A pity party for one.
Get it over it Kathleen.
My recipe last night to get over the "BS" of my crazy week and to move on from the things that brought me down were.. a long walk with J and the pups, a treadmill walk while watching Real Housewives of Orange County, long prayer before bedtime and a great night of sleep.
It's Friday and this girl is feeling refreshed!
I knew I had to snap out of this funk I have been in because tomorrow I have my Dirty Girl 5k Mud Run and I have been pretty nervous for it. My last 5k I attempted to run several weeks ago was a major fail. Like such a big fail there is no way to find the good in the race (if you can even call it that).. I had mentally prepared for the run and thought I would be able to hold my own with a few stops along the way... I was excited, motivated and ready, but when the race officially started I had a panic attack. Minutes in I stopped, started crying, my breathing was off and I could barely walk the race. This is not normal people!!
The only bright side was that I finished the "race".. with a time that was way worse then my normal walking pace. Simply pathetic that day was for me.
I need to get myself in the zone for tomorrow and to convince myself that I CAN succeed. I need to BELIEVE in myself and have fun with this 5k. And when I do complete the run I WILL celebrate with a celebratory drink in the beer garden - morning drinking at its finest!
This blog is small, but has turned in to something way more then I thought it would.
The timing of this post is perfect, because this week marks my "one year blogging anniversary" of Somethin' Bout a Truck and I love what this space has turned into for me.
First off, I am shocked that I kept up this blog for one full year.
I have started so many blogs and have quit writing after three posts.
This time it was different. I was writing for me.
And a few people started following along.
These mysterious bloggers turned into friends.

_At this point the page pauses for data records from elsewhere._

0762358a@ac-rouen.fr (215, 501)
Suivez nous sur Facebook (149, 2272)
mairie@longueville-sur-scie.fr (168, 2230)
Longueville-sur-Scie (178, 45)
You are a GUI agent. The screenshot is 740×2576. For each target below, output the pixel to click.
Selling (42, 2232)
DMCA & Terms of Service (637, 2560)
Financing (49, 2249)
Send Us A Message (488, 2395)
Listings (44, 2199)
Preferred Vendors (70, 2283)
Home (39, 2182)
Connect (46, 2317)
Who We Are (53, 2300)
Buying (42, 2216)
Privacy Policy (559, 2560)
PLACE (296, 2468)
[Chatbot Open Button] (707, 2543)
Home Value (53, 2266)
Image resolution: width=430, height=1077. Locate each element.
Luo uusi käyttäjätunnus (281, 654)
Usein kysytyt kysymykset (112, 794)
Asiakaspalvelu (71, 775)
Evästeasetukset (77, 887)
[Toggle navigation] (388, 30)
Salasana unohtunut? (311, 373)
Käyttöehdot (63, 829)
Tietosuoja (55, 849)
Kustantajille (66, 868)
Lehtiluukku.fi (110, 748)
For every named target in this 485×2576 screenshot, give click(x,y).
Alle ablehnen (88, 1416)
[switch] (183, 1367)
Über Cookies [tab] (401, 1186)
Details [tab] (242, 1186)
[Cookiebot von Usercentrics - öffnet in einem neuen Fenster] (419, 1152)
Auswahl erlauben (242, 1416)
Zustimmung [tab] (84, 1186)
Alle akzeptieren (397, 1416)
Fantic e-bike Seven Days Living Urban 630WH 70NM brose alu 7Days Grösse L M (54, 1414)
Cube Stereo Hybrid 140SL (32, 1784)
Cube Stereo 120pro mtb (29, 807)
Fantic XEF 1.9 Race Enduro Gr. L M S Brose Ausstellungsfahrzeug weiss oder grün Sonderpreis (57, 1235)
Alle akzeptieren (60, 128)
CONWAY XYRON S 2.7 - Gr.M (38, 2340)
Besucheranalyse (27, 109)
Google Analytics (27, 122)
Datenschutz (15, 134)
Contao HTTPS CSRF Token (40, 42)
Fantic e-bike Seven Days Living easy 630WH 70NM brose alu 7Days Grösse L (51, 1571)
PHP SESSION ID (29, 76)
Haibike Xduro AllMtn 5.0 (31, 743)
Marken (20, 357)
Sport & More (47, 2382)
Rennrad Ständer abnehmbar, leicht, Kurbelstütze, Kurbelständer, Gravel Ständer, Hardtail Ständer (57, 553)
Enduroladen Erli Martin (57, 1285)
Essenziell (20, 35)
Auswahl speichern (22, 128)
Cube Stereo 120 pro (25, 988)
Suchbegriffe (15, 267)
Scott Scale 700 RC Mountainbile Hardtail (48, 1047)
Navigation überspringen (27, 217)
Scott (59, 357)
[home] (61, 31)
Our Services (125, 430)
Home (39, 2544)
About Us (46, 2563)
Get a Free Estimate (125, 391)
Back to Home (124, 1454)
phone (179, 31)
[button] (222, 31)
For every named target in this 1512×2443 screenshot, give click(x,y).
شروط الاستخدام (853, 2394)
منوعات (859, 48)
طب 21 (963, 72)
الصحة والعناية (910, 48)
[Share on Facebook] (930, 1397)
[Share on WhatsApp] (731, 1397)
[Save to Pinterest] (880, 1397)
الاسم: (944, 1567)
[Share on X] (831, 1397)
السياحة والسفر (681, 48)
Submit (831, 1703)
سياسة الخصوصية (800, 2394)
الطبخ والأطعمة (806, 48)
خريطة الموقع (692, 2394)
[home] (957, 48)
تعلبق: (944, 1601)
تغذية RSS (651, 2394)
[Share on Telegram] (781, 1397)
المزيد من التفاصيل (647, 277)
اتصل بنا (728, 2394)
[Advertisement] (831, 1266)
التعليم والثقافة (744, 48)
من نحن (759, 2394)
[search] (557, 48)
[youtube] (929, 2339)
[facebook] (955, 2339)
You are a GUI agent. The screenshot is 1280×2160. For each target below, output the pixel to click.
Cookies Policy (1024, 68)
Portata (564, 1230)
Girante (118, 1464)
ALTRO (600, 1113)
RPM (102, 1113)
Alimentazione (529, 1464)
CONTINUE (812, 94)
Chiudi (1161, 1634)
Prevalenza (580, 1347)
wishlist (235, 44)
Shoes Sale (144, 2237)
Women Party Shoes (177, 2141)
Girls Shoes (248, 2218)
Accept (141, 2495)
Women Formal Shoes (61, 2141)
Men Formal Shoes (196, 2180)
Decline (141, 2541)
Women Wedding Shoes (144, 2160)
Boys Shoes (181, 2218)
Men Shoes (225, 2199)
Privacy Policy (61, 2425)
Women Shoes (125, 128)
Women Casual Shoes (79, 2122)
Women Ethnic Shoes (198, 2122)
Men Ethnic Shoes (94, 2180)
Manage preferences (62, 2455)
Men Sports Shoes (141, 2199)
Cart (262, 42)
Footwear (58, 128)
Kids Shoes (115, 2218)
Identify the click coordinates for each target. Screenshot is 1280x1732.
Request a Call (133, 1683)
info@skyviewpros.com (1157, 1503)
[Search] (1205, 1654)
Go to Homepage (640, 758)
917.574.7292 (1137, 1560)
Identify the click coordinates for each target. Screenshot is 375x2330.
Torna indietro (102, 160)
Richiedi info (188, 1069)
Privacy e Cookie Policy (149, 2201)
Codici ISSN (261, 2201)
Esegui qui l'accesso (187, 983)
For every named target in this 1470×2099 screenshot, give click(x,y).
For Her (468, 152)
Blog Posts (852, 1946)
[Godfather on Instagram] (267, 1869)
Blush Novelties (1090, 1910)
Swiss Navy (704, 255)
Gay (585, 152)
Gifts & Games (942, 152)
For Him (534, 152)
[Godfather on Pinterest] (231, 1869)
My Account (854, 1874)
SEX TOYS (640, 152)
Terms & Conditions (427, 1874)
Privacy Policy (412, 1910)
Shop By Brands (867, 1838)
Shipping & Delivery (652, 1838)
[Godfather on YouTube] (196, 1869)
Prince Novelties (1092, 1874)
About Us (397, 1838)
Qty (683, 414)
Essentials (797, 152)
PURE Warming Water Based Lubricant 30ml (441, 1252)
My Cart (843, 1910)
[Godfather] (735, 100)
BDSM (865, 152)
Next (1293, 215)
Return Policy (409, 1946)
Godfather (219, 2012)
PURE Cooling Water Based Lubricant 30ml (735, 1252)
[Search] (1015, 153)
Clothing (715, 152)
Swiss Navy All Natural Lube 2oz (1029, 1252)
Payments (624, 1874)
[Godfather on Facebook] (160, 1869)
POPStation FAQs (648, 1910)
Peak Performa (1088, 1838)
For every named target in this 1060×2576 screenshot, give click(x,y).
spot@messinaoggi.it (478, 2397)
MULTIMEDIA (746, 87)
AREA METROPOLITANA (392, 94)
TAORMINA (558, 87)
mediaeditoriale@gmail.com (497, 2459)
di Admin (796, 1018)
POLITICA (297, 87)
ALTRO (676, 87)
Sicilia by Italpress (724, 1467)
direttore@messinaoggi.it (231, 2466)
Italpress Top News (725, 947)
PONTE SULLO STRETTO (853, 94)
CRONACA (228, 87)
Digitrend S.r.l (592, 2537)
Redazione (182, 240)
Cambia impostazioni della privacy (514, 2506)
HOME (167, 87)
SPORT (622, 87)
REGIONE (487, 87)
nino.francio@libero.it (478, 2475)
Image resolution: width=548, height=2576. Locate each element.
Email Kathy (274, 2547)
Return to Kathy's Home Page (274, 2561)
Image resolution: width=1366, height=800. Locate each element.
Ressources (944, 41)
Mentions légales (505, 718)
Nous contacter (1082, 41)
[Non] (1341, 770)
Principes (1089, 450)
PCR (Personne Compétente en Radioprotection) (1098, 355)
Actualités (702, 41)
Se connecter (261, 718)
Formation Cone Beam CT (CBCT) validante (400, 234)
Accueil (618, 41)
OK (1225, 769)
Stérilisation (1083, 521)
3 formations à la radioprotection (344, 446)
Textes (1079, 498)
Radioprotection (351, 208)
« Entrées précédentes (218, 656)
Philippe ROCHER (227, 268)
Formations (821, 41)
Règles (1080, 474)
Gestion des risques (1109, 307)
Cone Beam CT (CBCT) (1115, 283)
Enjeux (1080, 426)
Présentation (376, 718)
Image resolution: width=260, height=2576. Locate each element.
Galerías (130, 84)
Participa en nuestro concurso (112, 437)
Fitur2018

One reason that keeps me coming back for more is the support, motivation, excitement and love that my friends through SBT have given me. This space is a space for me to be me, to feel encouraged and to never feel judged. A place where I can laugh, cry, vent, fail and be picked right back up.
This space exists because of all of you.
Sending Tiffany some hugs and love this week as she prepares to welcome baby Elliott.
Tiffany was my first "reader" on blogger and I believe we started our blogs right around the same time - I am so thankful for her! From her answering my annoying blogging questions to finding out she was expecting and watching her pregnancy progress - I am so glad to have her as a friend.
Can't wait for you and Cody to become a family of three.